Enterprise Information System Security Officer (ISSO) - Senior

ECS Tech Inc•Fairfax, VA

8h•Onsite

About The Position

ECS is seeking an Enterprise Information System Security Officer (ISSO) - Senior to support the Army National Guard (ARNG) Enterprise Network Operations and Cybersecurity Support (ENOCS) program. This position supports Task 3, Cybersecurity Operations Support, and leads system-level Risk Management Framework (RMF) execution for assigned ARNG systems and enclaves across the DoDIN-Army-NG area of responsibility. The ISSO will develop and maintain authorization artifacts, validate security control implementation, coordinate remediation with engineering and operations teams, support assessment and authorization activities, and provide compliance and risk visibility to the ISSM. In this role, the candidate works closely with cybersecurity operations, enterprise operations, and system owners to help sustain authorization status and strengthen ARNG’s Defensive Cyberspace Operations – Internal Defensive Measures (DCO-IDM) mission.
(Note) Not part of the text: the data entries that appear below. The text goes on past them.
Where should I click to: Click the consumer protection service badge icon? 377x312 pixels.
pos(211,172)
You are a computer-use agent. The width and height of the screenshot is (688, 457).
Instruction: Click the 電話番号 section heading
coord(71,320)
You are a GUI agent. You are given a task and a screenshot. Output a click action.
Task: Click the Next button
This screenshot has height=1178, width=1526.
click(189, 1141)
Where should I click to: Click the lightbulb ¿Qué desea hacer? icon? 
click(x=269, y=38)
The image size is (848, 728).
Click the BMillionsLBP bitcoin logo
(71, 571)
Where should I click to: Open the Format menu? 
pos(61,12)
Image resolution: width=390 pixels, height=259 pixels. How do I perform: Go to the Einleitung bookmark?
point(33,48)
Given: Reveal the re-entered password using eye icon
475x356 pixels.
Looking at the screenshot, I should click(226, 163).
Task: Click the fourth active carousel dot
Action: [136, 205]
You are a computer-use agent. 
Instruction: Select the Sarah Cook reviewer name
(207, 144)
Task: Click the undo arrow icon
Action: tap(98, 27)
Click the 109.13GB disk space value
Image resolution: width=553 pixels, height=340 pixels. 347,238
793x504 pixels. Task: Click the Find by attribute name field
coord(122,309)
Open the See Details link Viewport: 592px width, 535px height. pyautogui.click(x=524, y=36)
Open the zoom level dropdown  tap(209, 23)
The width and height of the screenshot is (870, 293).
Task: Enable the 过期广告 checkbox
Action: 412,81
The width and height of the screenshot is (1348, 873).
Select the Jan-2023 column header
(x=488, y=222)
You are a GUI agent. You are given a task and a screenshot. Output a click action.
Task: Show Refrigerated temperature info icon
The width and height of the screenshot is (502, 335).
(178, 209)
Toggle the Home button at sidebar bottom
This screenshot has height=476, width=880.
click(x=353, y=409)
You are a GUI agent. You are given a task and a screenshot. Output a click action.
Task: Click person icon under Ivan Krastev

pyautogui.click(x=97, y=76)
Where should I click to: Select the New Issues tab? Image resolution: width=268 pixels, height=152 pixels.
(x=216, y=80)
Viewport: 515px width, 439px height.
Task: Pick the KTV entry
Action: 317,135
The role directly supports ARNG’s mission to deliver secure DoDIN services to more than 120,000 users and approximately 141,000 endpoints across about 2,800 sites in 54 states and territories, including support for Title 10 and Title 32 missions, mobilization readiness, domestic emergency response, and classified SIPRNet operations. The Senior ISSO will operate in an environment spanning classified and unclassified enclaves and will help maintain RMF evidence and authorization packages in eMASS, align compliance activities with STIGs, IAVAs, and continuous assessment requirements, and coordinate with cybersecurity teams operating alongside the SOC, USIEM-enabled monitoring, and broader ARNG enterprise stakeholders. This position is based in Fairfax, VA and performed in person five days per week. Please Note: This position is contingent upon contract award.

Requirements

U.S. Citizenship is required
Security Clearance: Secret Eligible
Required Certifications: DCWF Work Role 722-Information Systems Security Manager — Intermediate proficiency; must hold ONE OR MORE of the following: GMON, SecurityX / CASP+, CCISO, CCSP, CGRC/CAP, CISSO, Cloud+, GCSA, GSEC, Security+, SSCP
7+ years of experience in information assurance
Bachelors degree or higher in Computer Science, Cybersecurity, Data Science, Information Systems, Information Technology, or Software Engineering
Experience developing and maintaining RMF documentation for enterprise systems, enclaves, or hosted environments.
Experience preparing security authorization artifacts and managing submission records in eMASS.
Experience validating security control implementation and documenting control effectiveness for assessment activities.
Experience creating, tracking, and updating POA&Ms and coordinating remediation with technical teams.
Experience supporting compliance reviews involving STIGs, IAVAs, and related security guidance.
Ability to communicate system risk, authorization status, and compliance posture clearly to ISSMs and other stakeholders.

Responsibilities

Lead system-level RMF activities for assigned ARNG systems and enclaves to support ongoing authorization, compliance, and cyber risk management objectives under Task 3 – Cybersecurity Operations Support.
Develop, maintain, and update RMF documentation, including System Security Plans (SSPs), security control traceability matrices, assessment artifacts, and POA&M packages.
Validate the effectiveness of implemented security controls and coordinate corrective actions with engineering, enterprise operations, and system owner teams to address identified gaps.
Prepare and submit authorization artifacts through eMASS to support assessment and authorization activities and maintain current authorization status.
Support A&A events, security compliance reviews, and continuous assessment activities aligned with ARNG RMF processes and required supporting evidence.
Provide clear risk reporting, compliance status updates, and remediation tracking to the ISSM to support informed decision-making and prioritization.
Coordinate RMF and compliance actions for systems operating across classified and unclassified ARNG environments, including enclaves supporting SIPRNet operations and broader DoDIN-A(NG) mission requirements.
Align documentation and remediation activities with applicable security guidance, including STIGs, IAVAs, and other compliance inputs identified through ARNG cybersecurity operations.
Work in coordination with Task 3 cyber teams and relevant operational stakeholders supporting 24x7x365 cyber defense activities across the ARNG enterprise, including environments integrated with eMASS and enterprise cybersecurity monitoring functions.
Support preparation of evidence and security documentation needed for systems operating in coordination with ARNG cybersecurity operations and external mission partners such as the NETCOM Global Cyber Center and DISA DCDC.